Passage shown:
China Mulls NEV Tax Break Extension, Vice Minister Says(Yicai Global) June 14 -- China is considering renewing its new energy vehicle tax break policy that expires in December, according to a vice minister.
The Ministry of Industry and Information Technology and other related agencies are studying whether to widen the preferential tax policy for buying an electric car, Xin Guobin said at a press conference today. The policy, which first came into effect in 2014, is scheduled to expire this year after multiple extensions.
China's total NEV sales reached 11.1 million units as of May 31, according to Xin. Production and sales have topped global figures for seven straight years, he added. Some 2.6 million charging piles and nearly 1,300 battery swap stations had been set up as of Dec. 31, 2021, forming the world's largest charging network. Moreover, Chinese cities are launching pilots to make vehicles such as buses, taxis, and street sweepers electric, he added.
For autonomous driving, the MIIT will introduce functional requirements, information security, and other key standards, said Xin. Moreover, the ministry will carry out access trials timely to push the development of the intelligent connected vehicles sector, he added.

Tasks to carry out:
1 - In the report on China's NEV tax break, when did the preferential tax policy for buying an electric car first take effect?
2 - Pick up the report on China's NEV tax break after its final sentence and write the next paragraph.

Excerpted data:
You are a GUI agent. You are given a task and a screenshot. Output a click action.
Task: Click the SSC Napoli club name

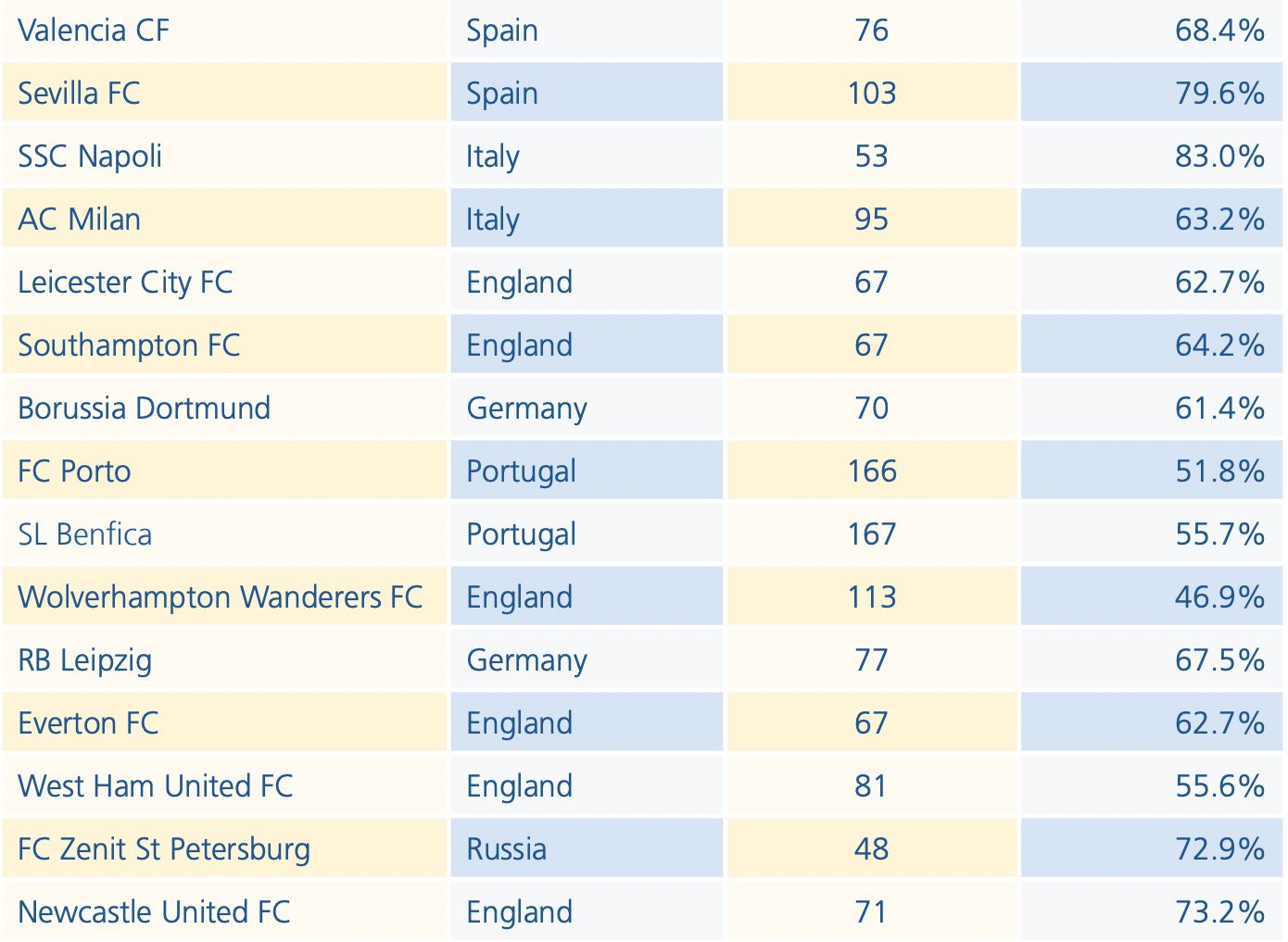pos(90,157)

---

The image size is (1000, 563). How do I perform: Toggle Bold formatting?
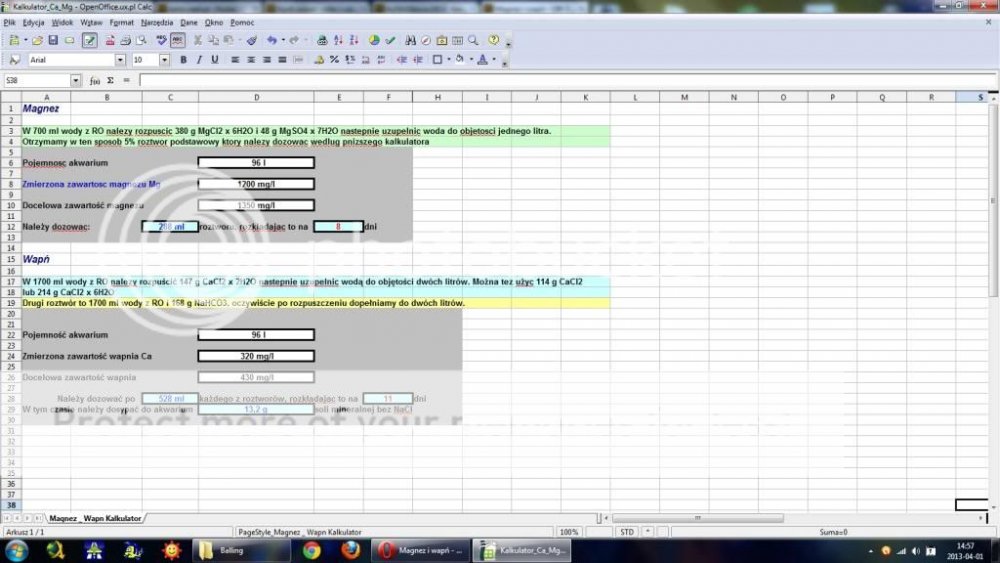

---

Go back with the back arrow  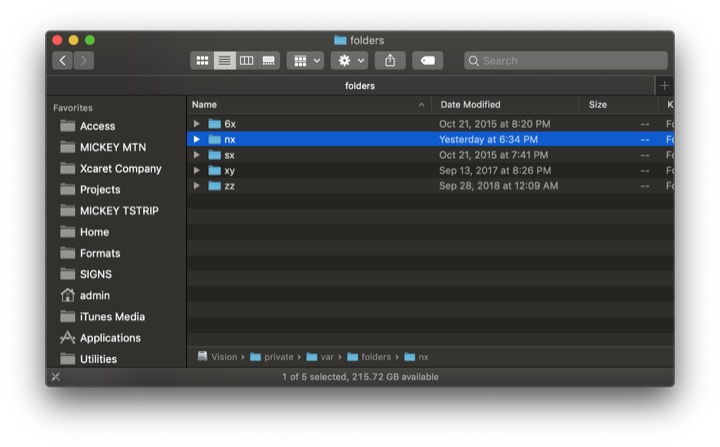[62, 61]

Task answers:
1 - 2014

2 -
Xin also talked about getting back to normal after the Covid-19 pandemic. Businesses are orderly resuming work and production and the industrial economy is expected to go back on track as soon as possible as relevant policies come into play, per Xin.
China's government whitelists have 22,500 firms and all of them have resumed operations while most of them have returned to pre-pandemic capacity, said Xin. In the Yangtze River Delta, large industrial enterprises in Jiangsu, Zhejiang, and Anhui provinces have done better than expected in reaching their targets. Moreover, more than 96 percent of big industrial enterprises in Shanghai have resumed work, and over 70 percent of them have reached their target capacities, he concluded.